See Validate CSM Health.

8. Configure Prometheus alert notifications

Now that CSM has been installed and health has been validated, if the system management health monitoring tools (specifically Prometheus) are found to be useful, then email notifications can be configured for specific alerts defined in Prometheus. Prometheus upstream documentation can be leveraged for an Alert Notification Template Reference as well as Notification Template Examples. Currently supported notification types include Slack, Pager Duty, email, or a custom integration via a generic webhook interface.

See Configure Prometheus Email Alert Notifications for an example configuration of an email alert notification for the Postgres replication alerts that are defined on the system.

9. Upload Olympus BMC recovery firmware into TFTP server

IMPORTANT: Before Firmware can be updated the HPC Firmware Pack (HFP) must be installed refer to the HPE Cray EX System Software Getting Started Guide S-8000 on the HPE Customer Support Center for more information about how to install the HPE Cray EX HPC Firmware Pack (HFP) product.

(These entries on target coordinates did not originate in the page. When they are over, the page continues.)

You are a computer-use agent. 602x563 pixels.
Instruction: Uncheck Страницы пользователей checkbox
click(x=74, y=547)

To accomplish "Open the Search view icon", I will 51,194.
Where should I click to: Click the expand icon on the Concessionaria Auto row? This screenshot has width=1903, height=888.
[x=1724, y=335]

The Olympus hardware needs to have recovery firmware loaded to the cray-tftp server in case the BMC loses its firmware. The BMCs are configured to load a recovery firmware from a TFTP server. This procedure does not modify any BMC firmware, but only stages the firmware on the TFTP server for download in the event it is needed.

See Load Olympus BMC Recovery Firmware into TFTP server.

10. Update firmware with FAS

Now that all management nodes and CSM services have been validated as healthy, the firmware on other components in the system can be checked and updated. The Firmware Action Service (FAS) communicates with many devices on the system. FAS can be used to update the firmware for all of the devices it communicates with at once, or specific devices can be targeted for a firmware update.

See Update Firmware with FAS

11. Prepare compute nodes

After completion of the firmware update with FAS, compute nodes can be prepared. Some compute node types have special preparation steps, but most compute nodes are ready to be used now.

These compute node types require preparation:

  • HPE Apollo 6500 XL645d Gen10 Plus
  • Gigabyte

See Prepare Compute Nodes.

12. Next topic

After completion of the firmware update with FAS and the preparation of compute nodes, the CSM product stream has been fully installed and configured. Refer to the HPE Cray EX System Software Getting Started Guide S-8000 on the HPE Customer Support Center for more information on other product streams to be installed and configured after CSM.

Troubleshooting installation problems

The installation of the Cray System Management (CSM) product requires knowledge of the various nodes and switches for the HPE Cray EX system. The procedures in this section should be referenced during the CSM install for additional information on system hardware, troubleshooting, and administrative tasks related to CSM.

See Troubleshooting Installation Problems.

Post-installation

13. Apply security hardening

Review the security hardening guide, apply non-optional procedures, and review optional procedures.

See Security Hardening.

14. Export Nexus data

Warning: This process can take multiple hours where Nexus is unavailable and should be done during scheduled maintenance periods.

Prior to the upgrade it is recommended that a Nexus export is taken. This is not a required step but highly recommend to protect the data in Nexus. If there is no maintenance period available then this step should be skipped until after the upgrade process.

See Nexus Export and Restore Procedure for details.